Luciana Castellina presenting “Bye Tiberias”
“This is a film that takes us back to our humanity. We need to personally identify with those young and old men and women and children,” said Luciana Castellina while presenting at this year´s European Film Festival in Lecce, “Bye Tiberias,” the Palestinian film nominated for the Oscars.
“Every night, for several days now, we are glued to the TV, paralyzed by the horror of the images we see. We risk getting used to what is shown on the screen, by falling silent, or falling victim to a subtle seduction to an evil against which we feel powerless. We need to return to feeling part of that visual pain, to return to being human too, not mere spectators, withered by the distance that the screen induces. We need to be able to identify ourselves with those young and old men and women and children—a part of humanity,” Luciana Castellina emphasized at the Lecce European Film Festival on the occasion of the screening of Bye Tiberias (Bay Tiberiades) co-produced by France, Palestine, Qatar by Lina Soualem which will represent Palestine at the 2024 Oscars.

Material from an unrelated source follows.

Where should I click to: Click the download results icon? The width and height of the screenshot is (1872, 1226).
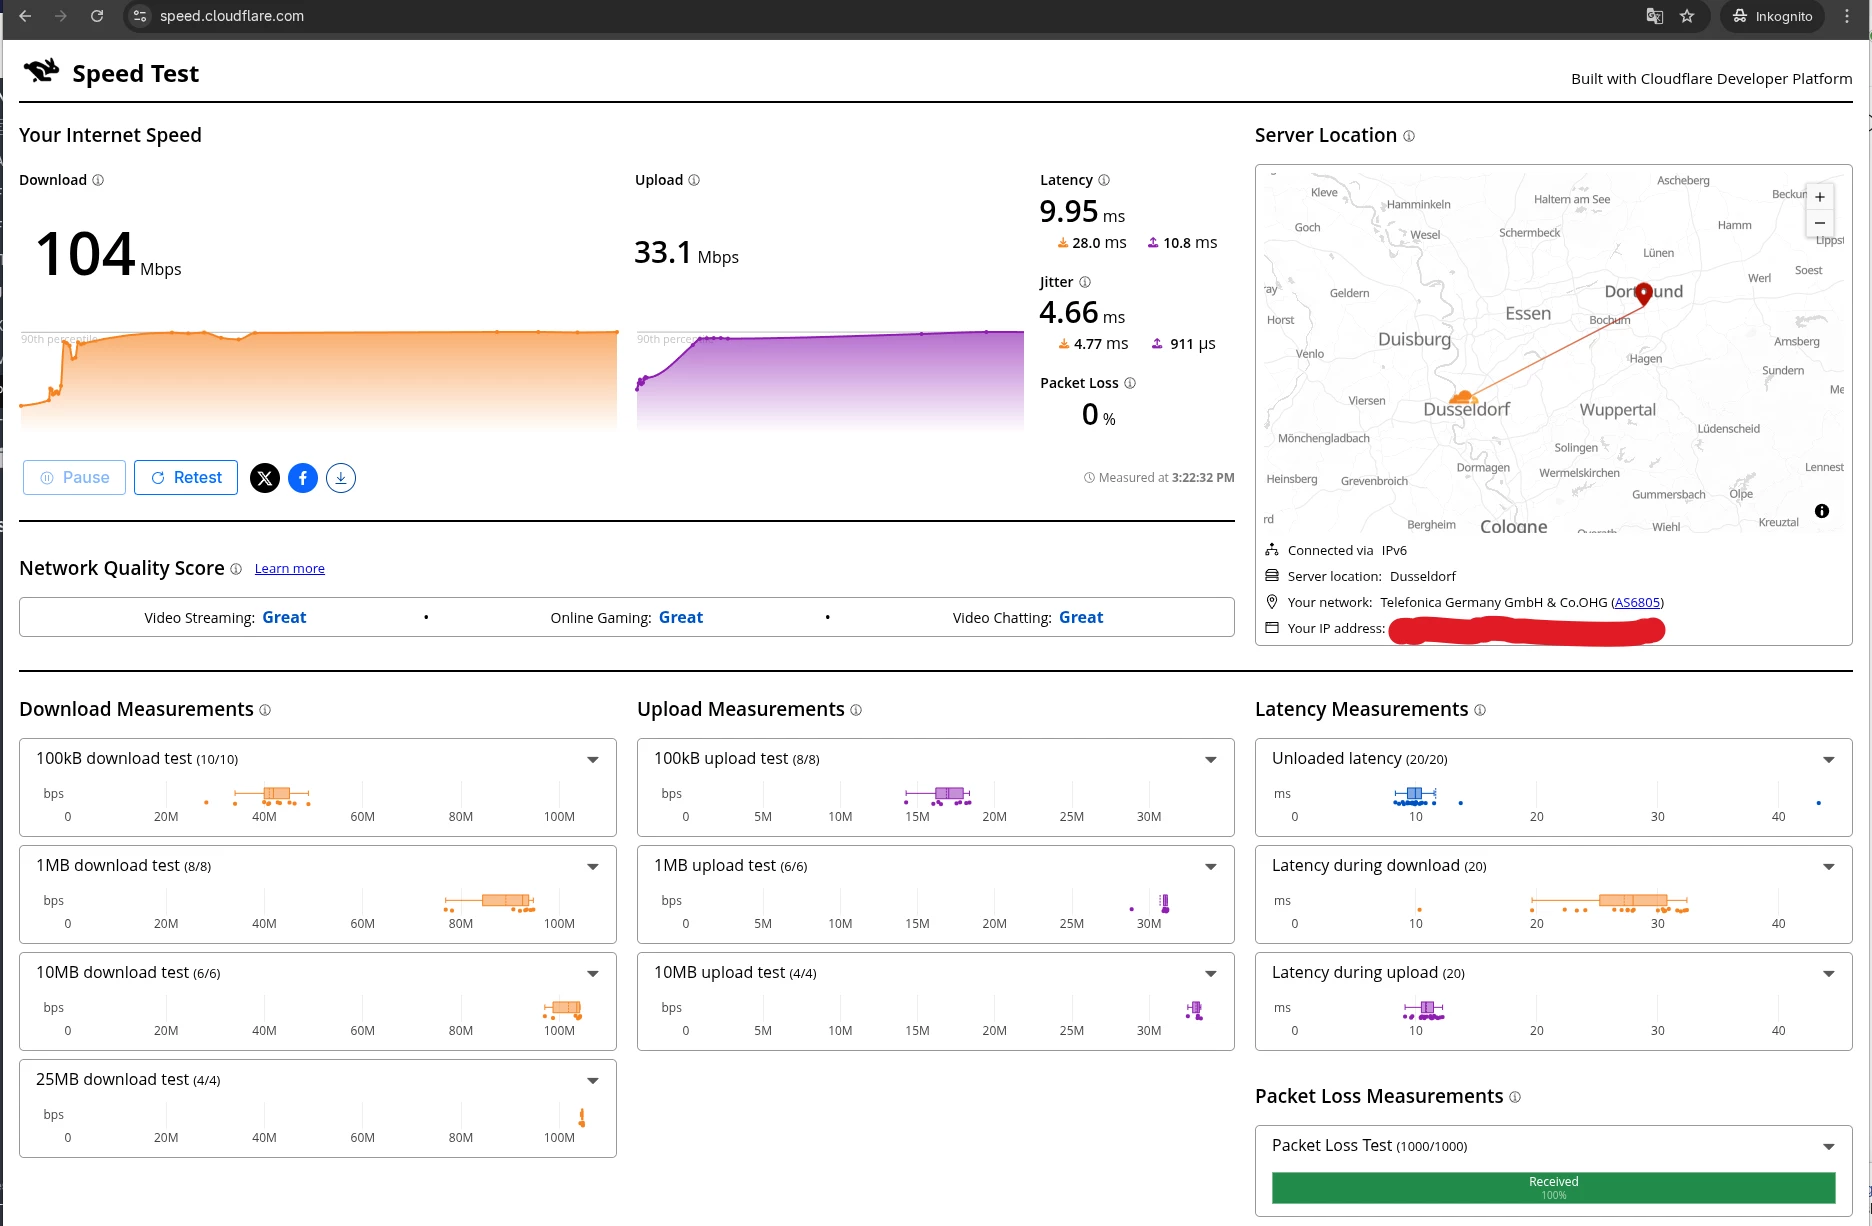click(x=341, y=478)
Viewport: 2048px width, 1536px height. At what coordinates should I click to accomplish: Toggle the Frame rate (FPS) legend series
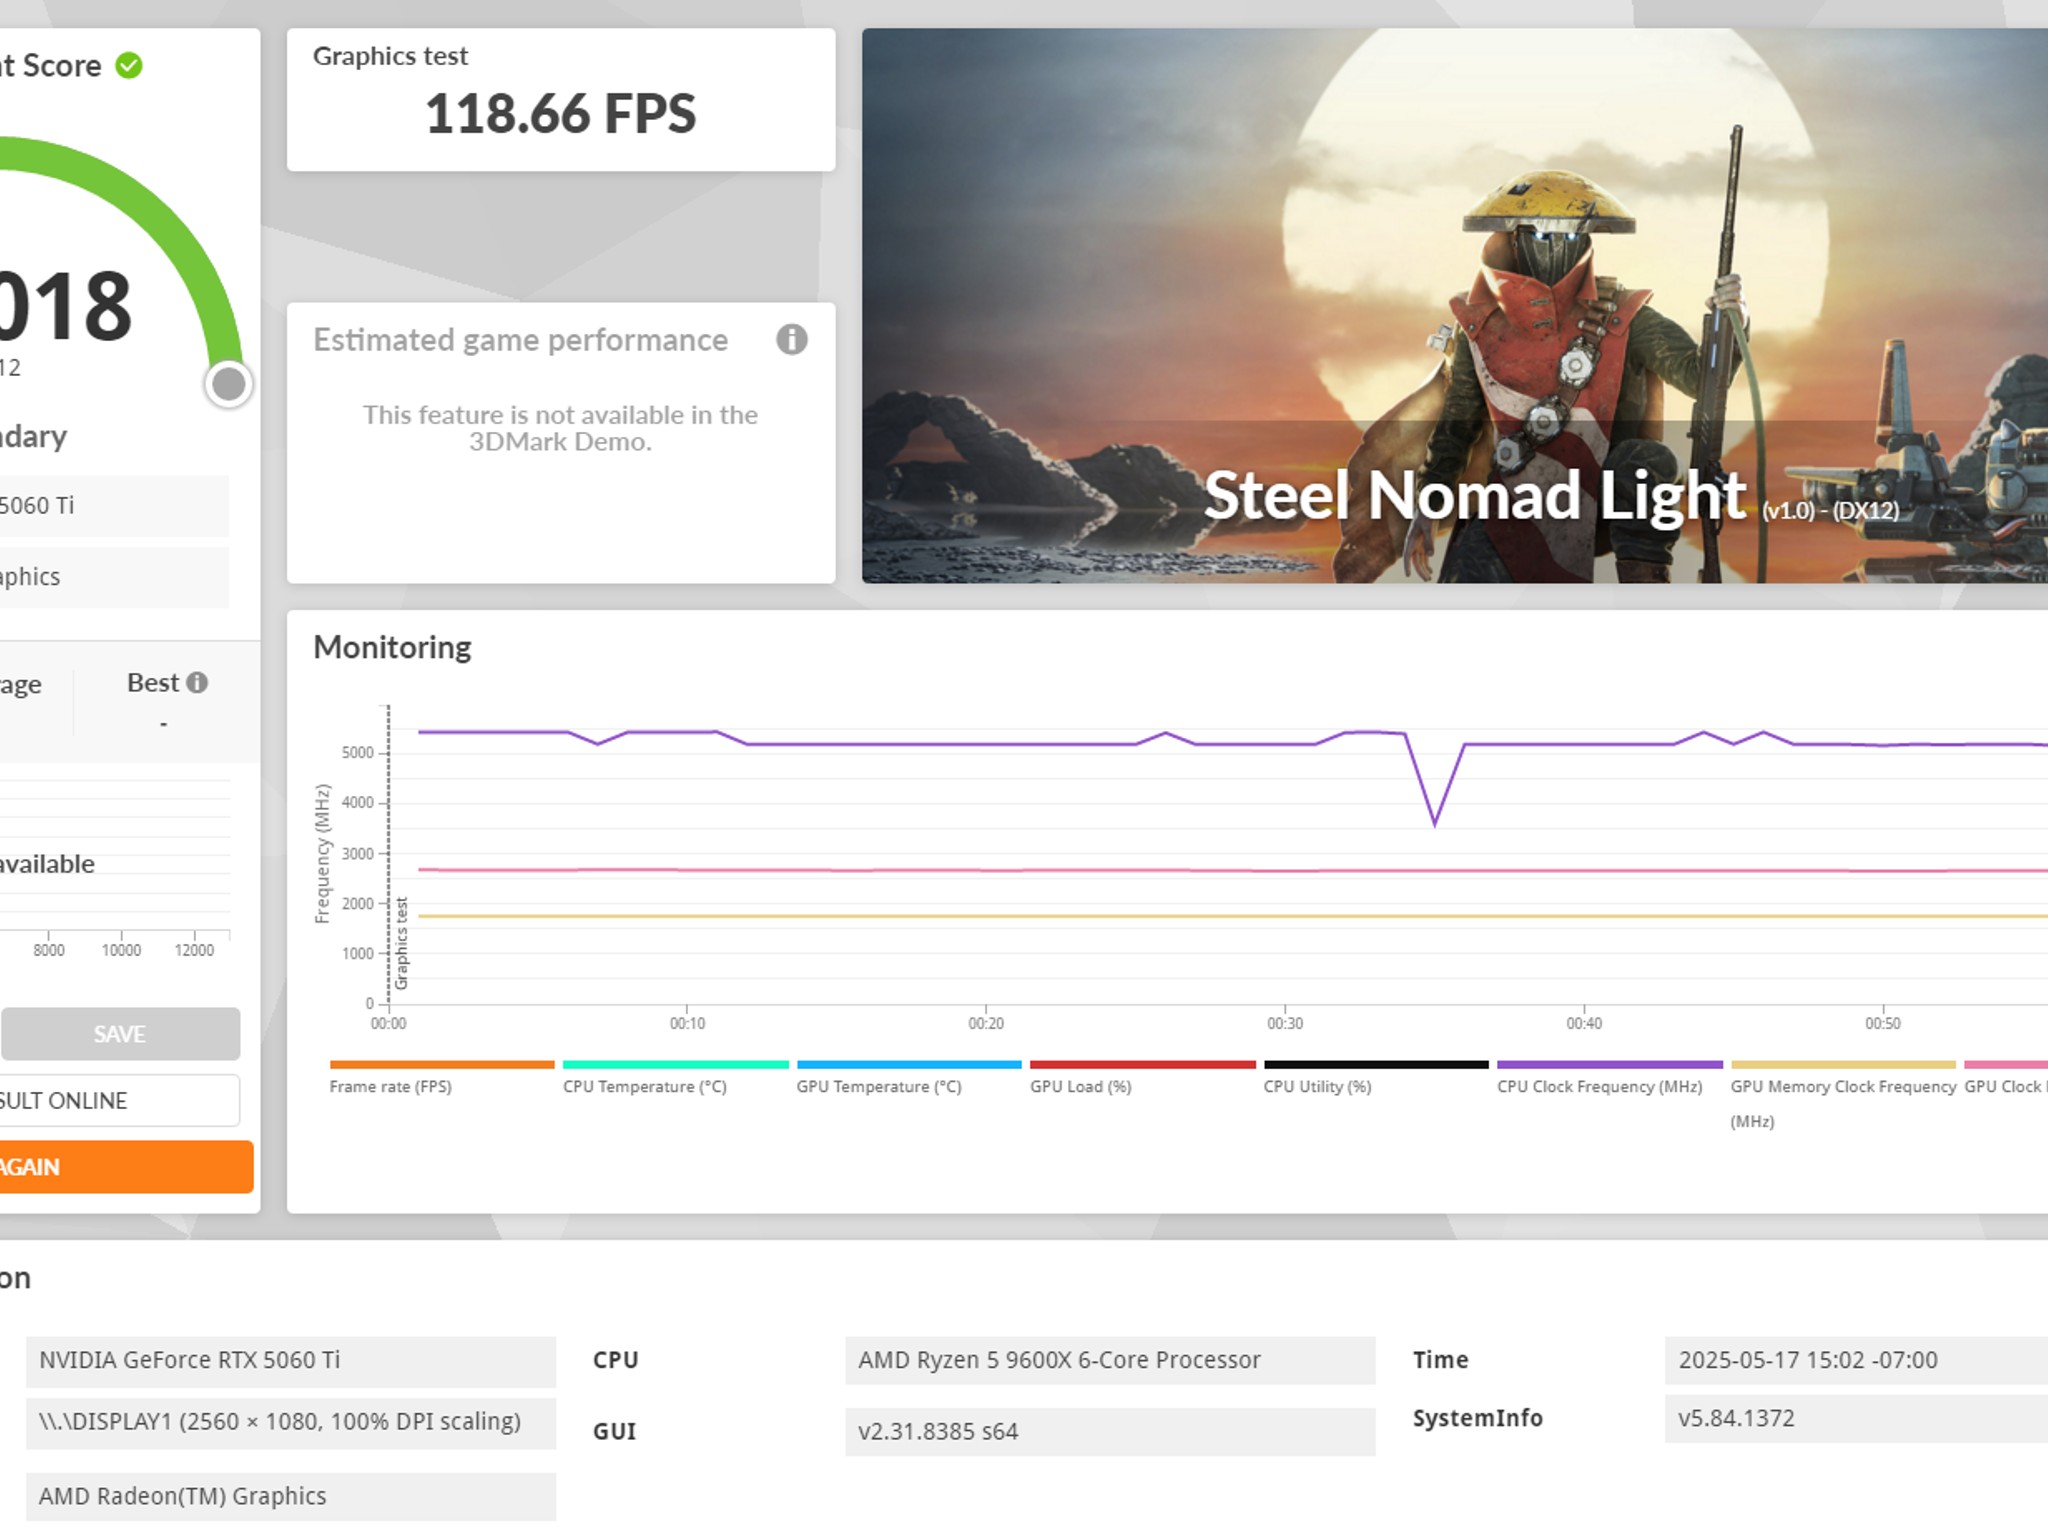[x=441, y=1078]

The film unites images from today, family footage from the 1990s and historical archives to portray four generations of daring Palestinian women who keep their history and heritage alive through the strength of bonds, despite exile, expropriation and pain.
“It’s a film that helps people return home. It’s about four generations of Palestinian women meeting again after many years. It features a mother, Ham Abbas, (who left her country at age 20 to go to Paris where she became a famous actress working with famous directors such as: Amos Gitai, Steven Spielberg, Jim Jarmush and Radu Mihailhaleanu), and her very young daughter, the first to be born outside Palestine. She has become a filmmaker, which urges her to return, creating a meeting between grandmother, mother, daughter, granddaughter and many cousins. They confront each other, find each other, talk with each other even joking, while close to the great legendary lake of Tiberias, which is still always present. None of them belongs there anymore, nor do they feel as such after experiencing exile, expropriation and so much pain. But they all feel that they still entirely belong to the history of that place, in a collective context.”